Click-target data:

+---+

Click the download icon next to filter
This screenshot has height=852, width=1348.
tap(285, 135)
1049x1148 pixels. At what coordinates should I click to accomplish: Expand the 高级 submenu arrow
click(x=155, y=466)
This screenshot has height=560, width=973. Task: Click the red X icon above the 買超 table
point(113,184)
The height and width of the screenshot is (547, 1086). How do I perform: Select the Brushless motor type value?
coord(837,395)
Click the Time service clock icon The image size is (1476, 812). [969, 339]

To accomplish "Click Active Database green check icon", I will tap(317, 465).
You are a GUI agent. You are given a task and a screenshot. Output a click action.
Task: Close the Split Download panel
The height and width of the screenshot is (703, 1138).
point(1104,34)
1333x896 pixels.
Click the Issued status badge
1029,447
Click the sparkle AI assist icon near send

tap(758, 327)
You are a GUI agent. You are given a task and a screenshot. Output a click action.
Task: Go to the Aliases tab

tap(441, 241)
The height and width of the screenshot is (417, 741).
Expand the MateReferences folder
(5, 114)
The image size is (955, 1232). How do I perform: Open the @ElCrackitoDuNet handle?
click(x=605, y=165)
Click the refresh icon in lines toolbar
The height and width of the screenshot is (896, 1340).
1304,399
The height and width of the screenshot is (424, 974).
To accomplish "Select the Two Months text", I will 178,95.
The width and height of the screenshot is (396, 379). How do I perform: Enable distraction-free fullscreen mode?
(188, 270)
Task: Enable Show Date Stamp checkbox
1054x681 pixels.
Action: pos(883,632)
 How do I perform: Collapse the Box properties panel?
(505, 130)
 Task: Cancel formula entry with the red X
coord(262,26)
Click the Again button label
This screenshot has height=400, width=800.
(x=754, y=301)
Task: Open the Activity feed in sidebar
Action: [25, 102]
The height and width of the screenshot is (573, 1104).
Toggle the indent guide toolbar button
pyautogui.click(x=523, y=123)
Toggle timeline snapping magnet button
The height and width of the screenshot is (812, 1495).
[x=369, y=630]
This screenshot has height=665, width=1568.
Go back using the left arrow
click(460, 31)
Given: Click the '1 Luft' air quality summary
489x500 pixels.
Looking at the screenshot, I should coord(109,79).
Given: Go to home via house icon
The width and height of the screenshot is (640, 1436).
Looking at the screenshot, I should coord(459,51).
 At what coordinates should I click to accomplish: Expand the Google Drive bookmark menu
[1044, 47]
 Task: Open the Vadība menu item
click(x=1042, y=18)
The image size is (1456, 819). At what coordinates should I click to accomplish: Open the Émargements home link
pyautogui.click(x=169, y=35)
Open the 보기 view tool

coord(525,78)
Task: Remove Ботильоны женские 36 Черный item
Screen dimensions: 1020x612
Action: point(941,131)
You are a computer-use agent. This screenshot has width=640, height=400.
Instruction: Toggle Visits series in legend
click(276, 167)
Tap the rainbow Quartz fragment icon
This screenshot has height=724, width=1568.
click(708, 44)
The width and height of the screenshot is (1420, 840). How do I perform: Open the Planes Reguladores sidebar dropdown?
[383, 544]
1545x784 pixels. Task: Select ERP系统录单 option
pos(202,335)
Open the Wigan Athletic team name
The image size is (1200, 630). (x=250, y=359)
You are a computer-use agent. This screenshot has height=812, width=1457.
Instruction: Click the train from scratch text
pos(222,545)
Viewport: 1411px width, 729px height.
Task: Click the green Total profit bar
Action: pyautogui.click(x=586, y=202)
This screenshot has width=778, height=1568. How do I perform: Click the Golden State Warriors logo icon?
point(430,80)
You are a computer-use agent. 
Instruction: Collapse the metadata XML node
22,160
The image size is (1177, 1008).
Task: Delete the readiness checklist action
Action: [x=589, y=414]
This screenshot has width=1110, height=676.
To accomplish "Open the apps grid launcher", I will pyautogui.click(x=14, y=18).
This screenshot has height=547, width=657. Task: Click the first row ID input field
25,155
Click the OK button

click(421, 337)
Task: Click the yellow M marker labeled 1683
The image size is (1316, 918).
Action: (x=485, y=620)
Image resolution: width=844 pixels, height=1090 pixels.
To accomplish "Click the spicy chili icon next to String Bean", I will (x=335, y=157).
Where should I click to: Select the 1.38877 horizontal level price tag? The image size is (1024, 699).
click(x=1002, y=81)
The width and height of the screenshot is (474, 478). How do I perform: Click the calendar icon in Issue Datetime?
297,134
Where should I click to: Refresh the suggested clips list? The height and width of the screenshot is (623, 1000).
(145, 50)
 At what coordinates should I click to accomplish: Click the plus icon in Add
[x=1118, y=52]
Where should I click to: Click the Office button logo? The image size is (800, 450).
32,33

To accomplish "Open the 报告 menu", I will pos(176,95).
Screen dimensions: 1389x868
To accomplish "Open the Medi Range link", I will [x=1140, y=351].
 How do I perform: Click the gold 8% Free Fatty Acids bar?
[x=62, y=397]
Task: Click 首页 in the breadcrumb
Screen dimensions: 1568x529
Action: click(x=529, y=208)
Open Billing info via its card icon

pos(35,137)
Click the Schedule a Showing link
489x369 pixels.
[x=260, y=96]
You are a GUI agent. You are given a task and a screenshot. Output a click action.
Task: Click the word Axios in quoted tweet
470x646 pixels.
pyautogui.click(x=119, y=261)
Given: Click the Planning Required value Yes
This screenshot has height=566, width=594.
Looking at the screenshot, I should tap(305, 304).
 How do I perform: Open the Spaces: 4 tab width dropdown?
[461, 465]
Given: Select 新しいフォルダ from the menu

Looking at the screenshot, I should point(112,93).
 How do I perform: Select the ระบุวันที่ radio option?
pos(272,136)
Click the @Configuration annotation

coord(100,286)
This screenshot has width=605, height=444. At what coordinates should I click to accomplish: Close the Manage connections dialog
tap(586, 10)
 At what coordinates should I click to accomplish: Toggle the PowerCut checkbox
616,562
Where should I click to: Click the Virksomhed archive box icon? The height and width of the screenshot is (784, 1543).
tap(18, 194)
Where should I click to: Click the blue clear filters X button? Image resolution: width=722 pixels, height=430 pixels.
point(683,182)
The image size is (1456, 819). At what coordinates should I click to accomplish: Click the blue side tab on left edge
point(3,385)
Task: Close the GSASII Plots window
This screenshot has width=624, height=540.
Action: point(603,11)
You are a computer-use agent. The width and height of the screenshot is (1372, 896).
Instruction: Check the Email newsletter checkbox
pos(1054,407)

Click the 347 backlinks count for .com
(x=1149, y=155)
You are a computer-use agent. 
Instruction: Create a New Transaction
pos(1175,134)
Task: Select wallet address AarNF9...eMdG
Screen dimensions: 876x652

+---+

#### [Work required]
Transcribe the part of the records above that opens with the line containing "Task: Click the yellow M marker labeled 1683" and closes with the line containing "[x=260, y=96]", both lines included, keeping every line exactly as it appears.

#### [The result]
Task: Click the yellow M marker labeled 1683
The image size is (1316, 918).
Action: (x=485, y=620)
Image resolution: width=844 pixels, height=1090 pixels.
To accomplish "Click the spicy chili icon next to String Bean", I will (x=335, y=157).
Where should I click to: Select the 1.38877 horizontal level price tag? The image size is (1024, 699).
click(x=1002, y=81)
The width and height of the screenshot is (474, 478). How do I perform: Click the calendar icon in Issue Datetime?
297,134
Where should I click to: Refresh the suggested clips list? The height and width of the screenshot is (623, 1000).
(145, 50)
 At what coordinates should I click to accomplish: Click the plus icon in Add
[x=1118, y=52]
Where should I click to: Click the Office button logo? The image size is (800, 450).
32,33

To accomplish "Open the 报告 menu", I will pos(176,95).
Screen dimensions: 1389x868
To accomplish "Open the Medi Range link", I will [x=1140, y=351].
 How do I perform: Click the gold 8% Free Fatty Acids bar?
[x=62, y=397]
Task: Click 首页 in the breadcrumb
Screen dimensions: 1568x529
Action: click(x=529, y=208)
Open Billing info via its card icon

pos(35,137)
Click the Schedule a Showing link
489x369 pixels.
[x=260, y=96]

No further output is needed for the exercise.